SACHA PFEIFFER, HOST:
On the most recent Pew Research survey of top issues for voters this year, climate change didn't even make the top 10 - but not for Varshini Prakash. She's executive director of the environmental justice group Sunrise Movement. She helped edit a book called "Winning the Green New Deal," and her organization gave Joe Biden's initial climate platform an F-rating. But as Biden became the likely Democratic nominee for president, Prakash joined his climate change task force to make sure aggressive climate policy had a place on the ballot this year. When we spoke earlier today, I asked her about how she's seen his climate policy shift while she's been helping shape it.
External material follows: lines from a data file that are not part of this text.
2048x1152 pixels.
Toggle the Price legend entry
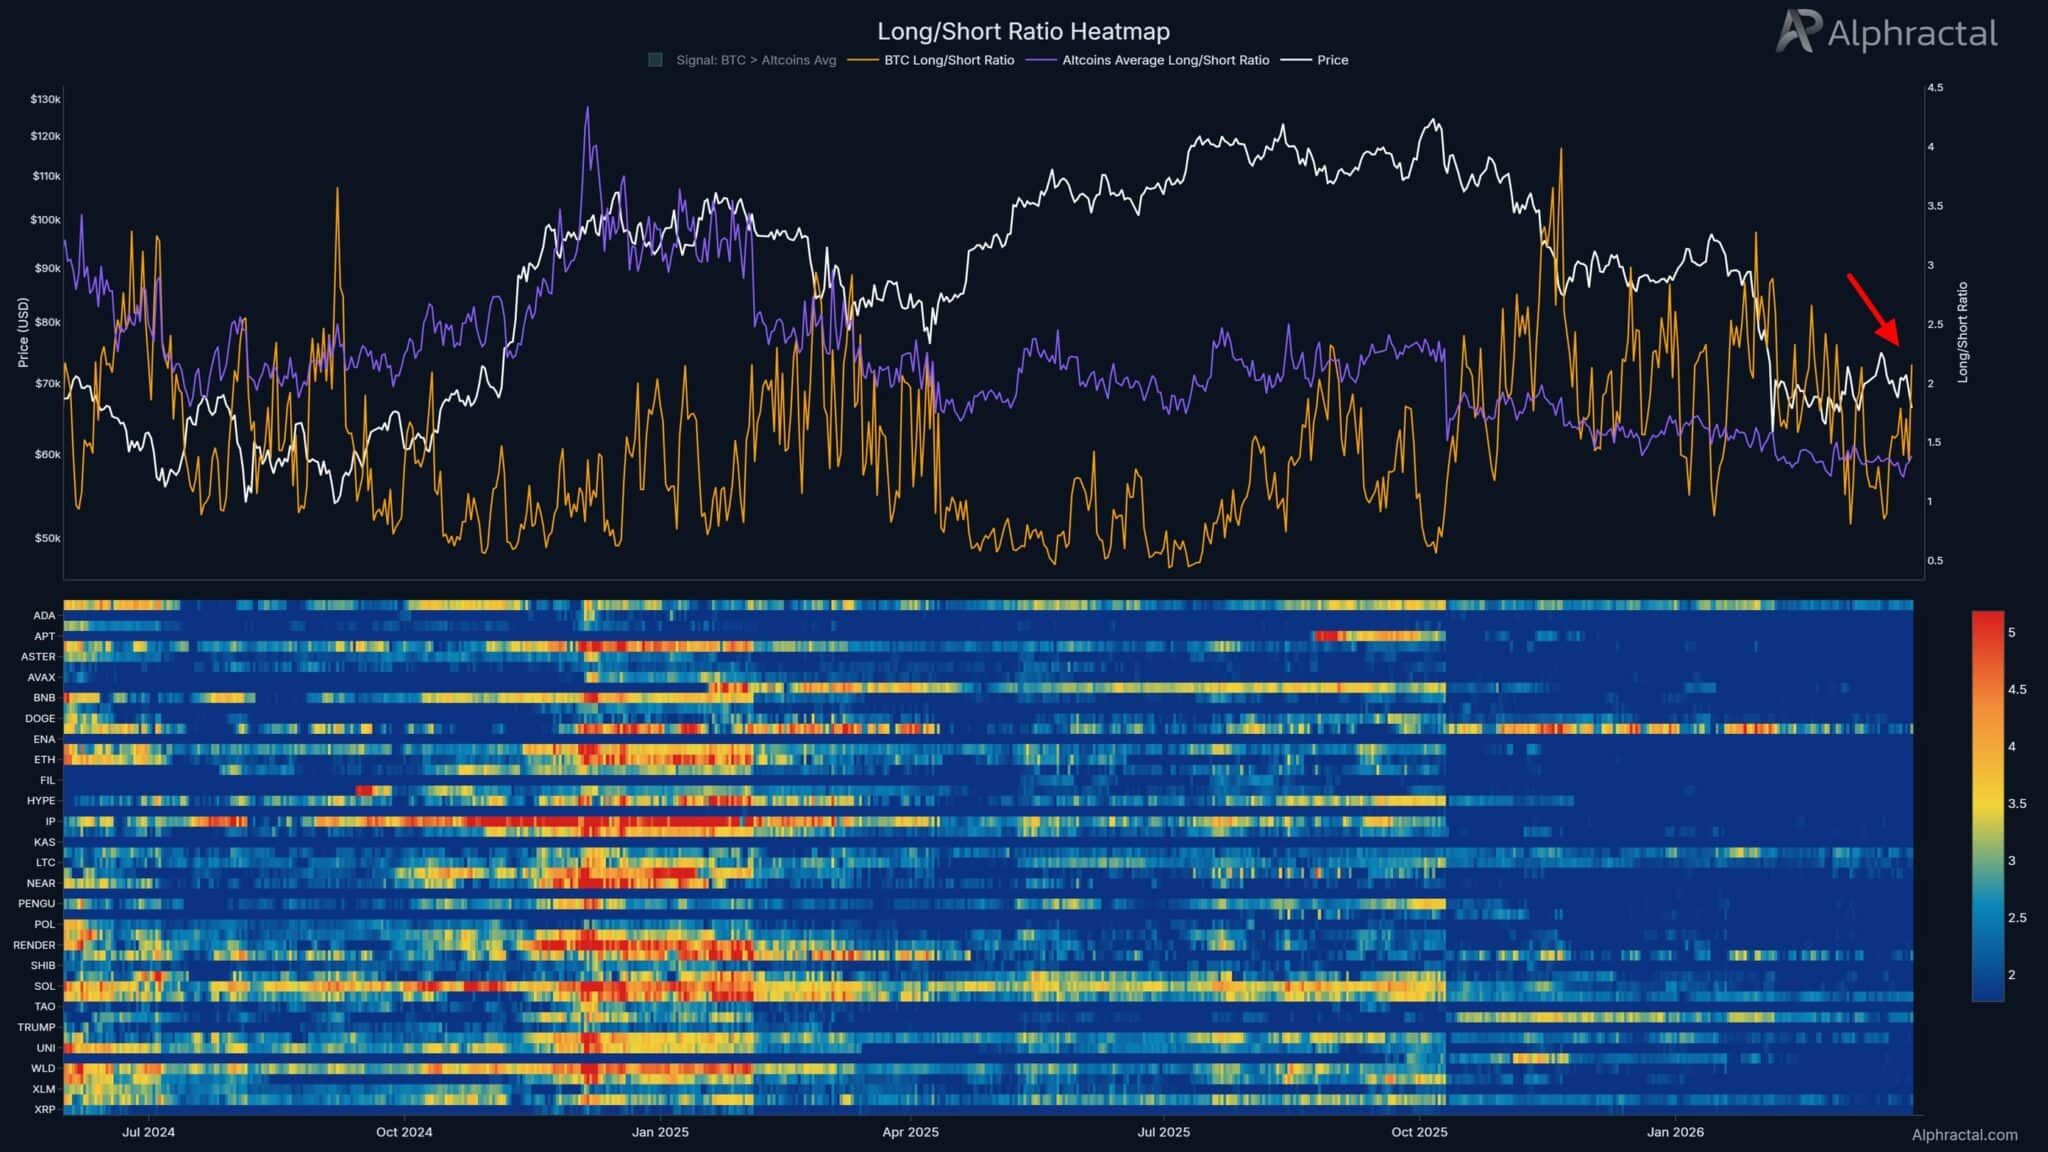1332,60
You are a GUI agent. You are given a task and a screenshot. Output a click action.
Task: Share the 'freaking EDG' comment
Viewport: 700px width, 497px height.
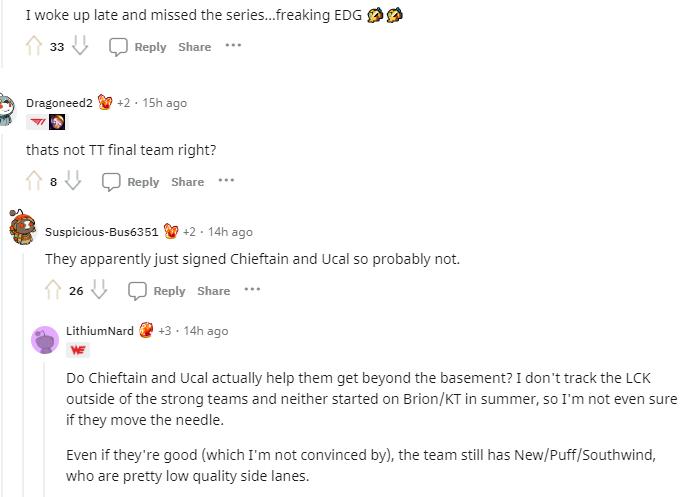coord(195,47)
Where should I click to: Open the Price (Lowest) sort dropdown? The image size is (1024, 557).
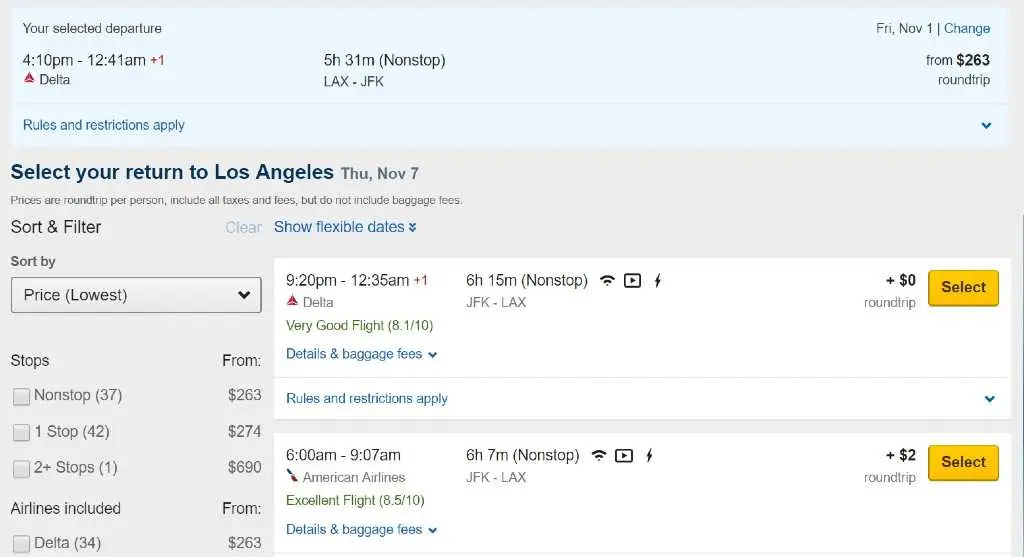pos(136,295)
VARSHINI PRAKASH: We have seen his climate plan improve considerably over the last three months. Now he's championing policies to decarbonize our power sector by 2035. We've seen him increase the level of investment from a $1.7 trillion green jobs and infrastructure plan to a $2 trillion plan over the next four years. On the whole, our core goal was to go in and increase Joe Biden's ambition and the timeline upon which these benchmarks are happening to decarbonize the economy and ensure that environmental justice and climate justice is at the core and at the heart of his agenda.
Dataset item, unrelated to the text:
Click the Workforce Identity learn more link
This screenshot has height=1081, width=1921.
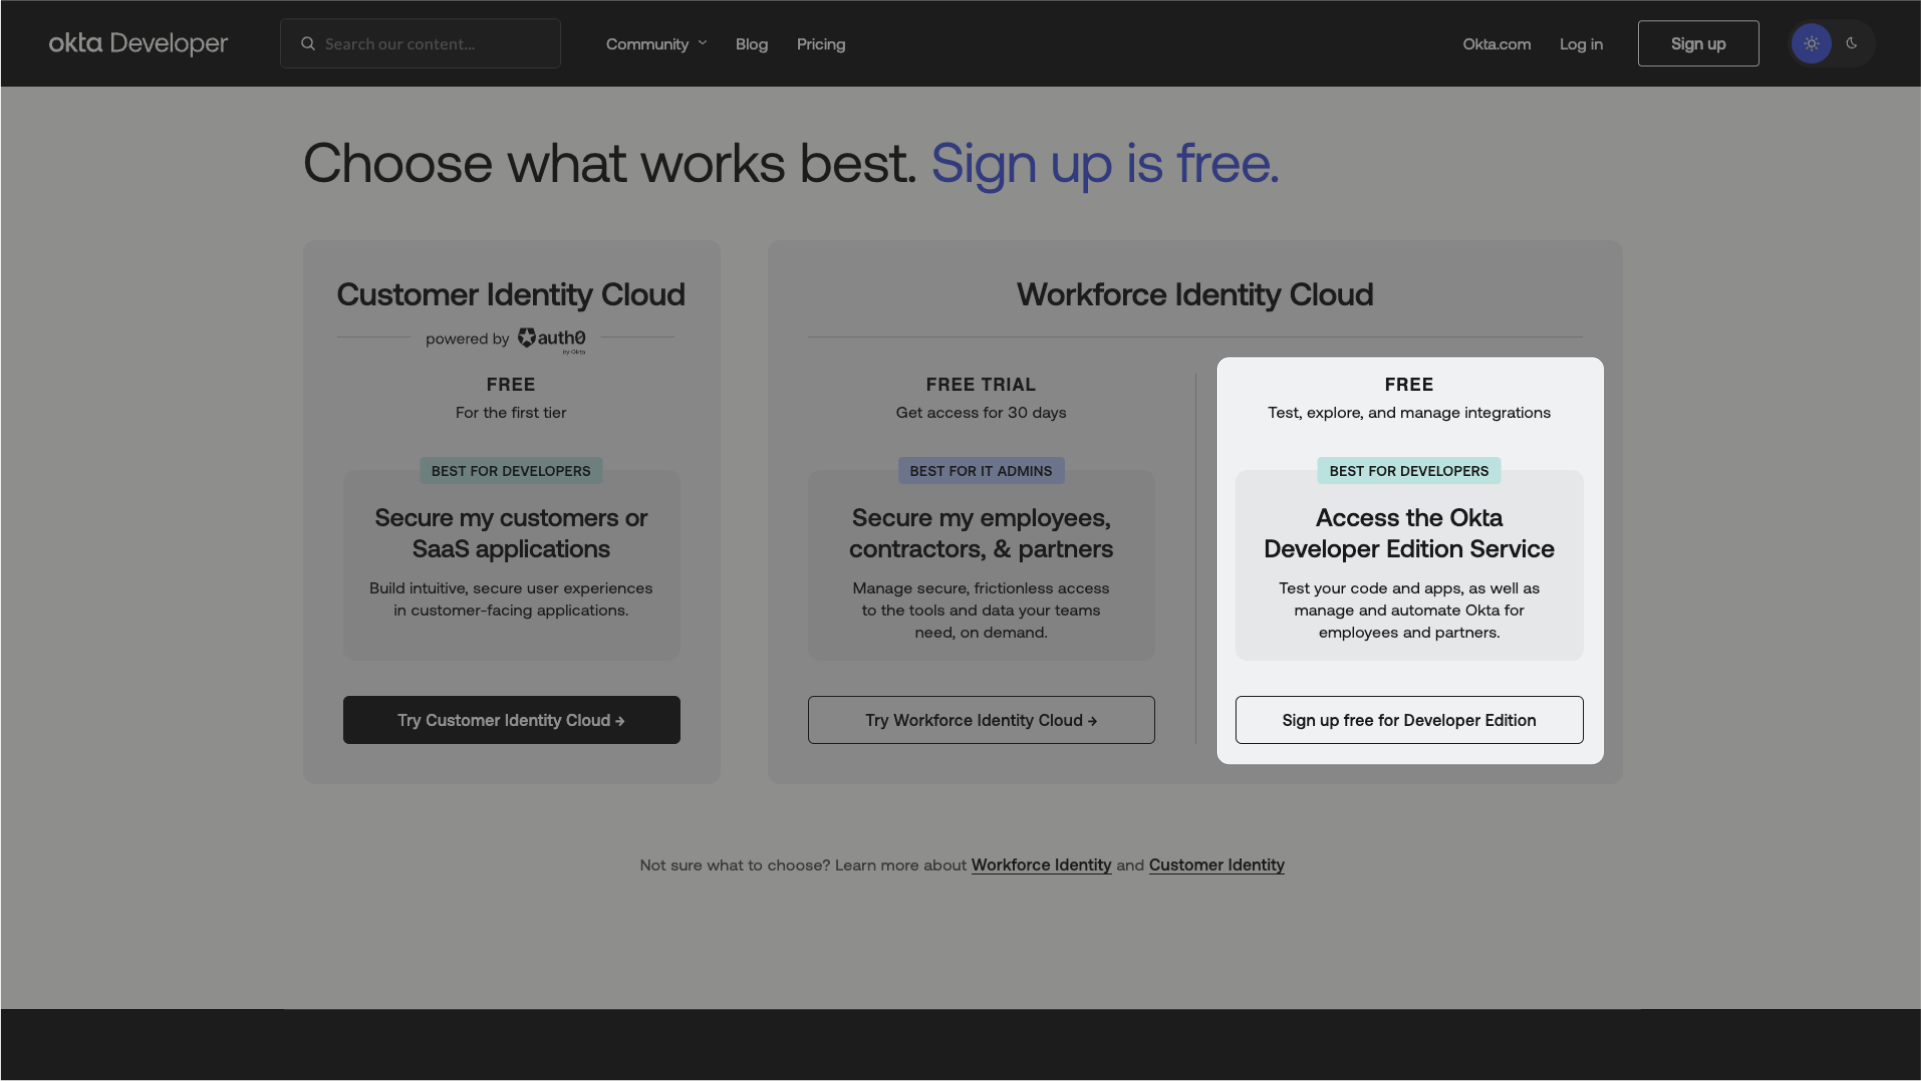coord(1041,866)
PFEIFFER: Climate seems to have fallen out of the headlines lately. That's even with record-breaking heat, fires, hurricanes. Instead, the news is dominated by pandemic and economic collapse and racial justice. What's your level of concern that climate change may not be getting sufficient political attention? And how do you get that attention?
PRAKASH: I think the key here is to understand that the climate crisis is essentially connected to every single one of these crises that are emerging, whether it is the uprisings against white supremacy or whether it is the tens of millions of jobs that have been lost in this economic downturn. In large part, I believe the climate crisis is even a thing because we have racial and economic inequality in this country.
For example, I believe that after Hurricane Katrina, we would have had a Green New Deal passed 15 years ago. And yet here we are 15 years later, and we've got a double-header storm and communities in the Gulf South that are still suffering. We would have had a Green New Deal following Hurricane Maria when thousands more of Puerto Ricans perished. But because we do not value Black lives and brown lives and Indigenous lives and poor lives as much as others, we have not taken the drastic and necessary measures to prevent suffering.
PFEIFFER: Do you think climate plays out in local political races as well? Or do voters think of it mostly as something that has to be addressed on a national issue?
PRAKASH: No, I think it absolutely plays out at the local level. The climate crisis takes so many different forms in different communities. In Iowa, we're seeing the role that corporate agriculture and factory farming plays as being really detrimental to communities - or Detroit, the level of fossil fuel infrastructure contributing to asthma and disease for the majority-Black community. Earlier, we have seen the election of Jamaal Bowman over Eliot Engel in New York, which - Jamaal Bowman actively ran and championed a Green New Deal when his opponent refused to do so. The climate crisis is affecting people at the local and state level not just, you know, in national politics.
PFEIFFER: So have you thought ahead to if President Trump is reelected? What will your approach be to try to advance your climate goals with a presidential administration that may be less receptive than Joe Biden would have been?
PRAKASH: We're still figuring some of that out. What I'll say is, everything that has happened with the Green New Deal at the federal level and many of the substantive state legislative battles that have been won have been under the shadow of the Trump administration. And so I do believe that there is absolutely still space to fight and contest and win. But it will be far, far easier if we have a Biden presidency.
PFEIFFER: Varshini Prakash is executive director of the Sunrise Movement, and her new book is called "Winning the Green New Deal."
Varshini, thanks for coming on the program.